─── Extrait choisi ───
C’est en juillet 1979 que le Front sandiniste de libération nationale (FSLN) prend le pouvoir au Nicaragua. C’est l’aboutissement d’un processus original dont la dernière étape s’est déroulée au printemps 1979 avec l’appel à la grève générale lancée le 4 juin par le FSLN. Cette phase finale a été préparée par plusieurs grèves générales, des insurrections partielles et un long travail d’usure des forces de répression menée des actions de guérilla. La grève générale se transforme alors en insurrection urbaine massive, notamment dans la capitale (Managua) avec apparition de différents organes d’auto-organisation, embryons du pouvoir populaire.
Le Front sandiniste de libération nationale
Le Frente Sandinista de Liberacion Nacional (FSLN) s’est constitué en juillet 1961, notamment sous l’impulsion de Carlos Fonseca et Tomas Borge. Son nom est une référence à Augusto Sandino, le « Général des Hommes Libres », dirigeant de la guérilla entre 1927 et son assassinat en 1934. Le principal objectif du Front sandiniste est alors le renversement du régime dictatorial d’Anastasio Somoza, régime soutenu par les États-Unis. En 1969, le FSLN publie son programme, construit autour de revendications démocratiques et sociales, dont un projet de réforme agraire. Au cours du début des années 70, le mouvement de guérilla subit les coups de la répression.
En 1976, du fait de désaccords sur la stratégie, le FSLN se divise en trois tendances : la tendance prolétarienne qui agit essentiellement en milieu urbain), la tendance guerre populaire prolongée – animée par Tomas Borge, elle s’appuie essentiellement sur des actions de guérilla rurale – et la tendance « terceriste » (ou insurrectionnelle) animée par Daniel Ortega (1). Après plusieurs années d’existence et d’activités séparées, les trois tendances se réunifient en 1979, dans la perspective de l’offensive générale contre le régime somoziste, en juillet 1979.
Économie mixte et pouvoir populaire
Au-delà de spécificités nationales, la révolution nicaraguayenne possède de nombreux points communs avec les mobilisations de masse et les processus politiques qu’ont connu d’autres pays du continent – à commencer, bien sûr, par Cuba – notamment quant aux causes profondes des explosions populaires : la lutte contre un régime autoritaire, dictatorial et corrompu ; le caractère insupportable des inégalités sociales ; une dimension patriotique face à l’omniprésence de l’impérialisme des États-Unis. Un triple ressort, donc : démocratique, social et anti-impérialiste. Comme d’autres gouvernements progressistes latino-américains, le gouvernement sandiniste est durablement confronté à une question primordiale : comment riposter aux pressions nord-américaines destinées à le faire renoncer à la satisfaction des besoins populaires et à le ramener dans le « droit chemin » de la soumission aux multinationales ?
───
Consigne 1: Recopiez les lignes de données, de la première jusqu'à celle qui contient « Looking at the screenshot, I should 66,61. » incluse, en renommant « Choose » en « Select » sans rien modifier d'autre.
─── Lignes à traiter ───
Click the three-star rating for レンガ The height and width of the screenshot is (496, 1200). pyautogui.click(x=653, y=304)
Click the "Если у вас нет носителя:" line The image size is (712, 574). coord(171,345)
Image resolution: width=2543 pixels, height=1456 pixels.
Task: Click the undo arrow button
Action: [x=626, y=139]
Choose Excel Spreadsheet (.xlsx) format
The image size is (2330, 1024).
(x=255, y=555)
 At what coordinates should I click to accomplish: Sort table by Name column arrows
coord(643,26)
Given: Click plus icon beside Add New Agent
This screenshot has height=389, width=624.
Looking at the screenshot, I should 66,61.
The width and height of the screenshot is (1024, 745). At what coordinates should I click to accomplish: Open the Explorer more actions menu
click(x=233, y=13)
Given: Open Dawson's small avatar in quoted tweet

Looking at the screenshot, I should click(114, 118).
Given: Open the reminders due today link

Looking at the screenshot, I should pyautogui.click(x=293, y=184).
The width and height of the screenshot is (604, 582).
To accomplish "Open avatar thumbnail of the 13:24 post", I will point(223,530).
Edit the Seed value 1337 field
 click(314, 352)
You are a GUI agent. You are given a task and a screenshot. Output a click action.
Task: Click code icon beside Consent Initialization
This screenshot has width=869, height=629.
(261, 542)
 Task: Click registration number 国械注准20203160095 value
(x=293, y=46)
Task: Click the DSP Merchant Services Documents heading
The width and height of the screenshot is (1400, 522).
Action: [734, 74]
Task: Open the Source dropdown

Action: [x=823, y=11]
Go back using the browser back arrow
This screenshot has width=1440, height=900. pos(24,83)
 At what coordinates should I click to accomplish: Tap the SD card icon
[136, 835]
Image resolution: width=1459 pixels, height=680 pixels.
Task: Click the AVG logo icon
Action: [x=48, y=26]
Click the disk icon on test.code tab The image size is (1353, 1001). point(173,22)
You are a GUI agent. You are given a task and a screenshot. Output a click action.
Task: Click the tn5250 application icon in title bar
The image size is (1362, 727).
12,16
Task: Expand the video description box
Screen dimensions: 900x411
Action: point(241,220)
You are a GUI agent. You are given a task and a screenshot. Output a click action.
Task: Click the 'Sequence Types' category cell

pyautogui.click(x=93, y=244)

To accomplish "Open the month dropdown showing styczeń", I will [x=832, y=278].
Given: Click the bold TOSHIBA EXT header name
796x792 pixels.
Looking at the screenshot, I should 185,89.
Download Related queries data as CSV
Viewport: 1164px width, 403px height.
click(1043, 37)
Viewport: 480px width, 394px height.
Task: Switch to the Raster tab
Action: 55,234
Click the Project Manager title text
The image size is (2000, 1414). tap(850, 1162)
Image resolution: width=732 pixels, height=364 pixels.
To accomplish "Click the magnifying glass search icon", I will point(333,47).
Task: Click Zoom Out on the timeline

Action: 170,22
───
Consigne 2: D'après l'extrait choisi, pourquoi le FSLN se divise-t-il en trois tendances en 1976, et dans quelle perspective ces tendances se réunifient-elles en 1979 ?

Corrigé rédigé 1:
Click the three-star rating for レンガ The height and width of the screenshot is (496, 1200). pyautogui.click(x=653, y=304)
Click the "Если у вас нет носителя:" line The image size is (712, 574). coord(171,345)
Image resolution: width=2543 pixels, height=1456 pixels.
Task: Click the undo arrow button
Action: [x=626, y=139]
Select Excel Spreadsheet (.xlsx) format
The image size is (2330, 1024).
(x=255, y=555)
 At what coordinates should I click to accomplish: Sort table by Name column arrows
coord(643,26)
Given: Click plus icon beside Add New Agent
This screenshot has height=389, width=624.
Looking at the screenshot, I should 66,61.

Corrigé rédigé 2: Le FSLN se divise en 1976 du fait de désaccords sur la stratégie. Les trois tendances se réunifient en 1979 dans la perspective de l'offensive générale contre le régime somoziste, en juillet 1979.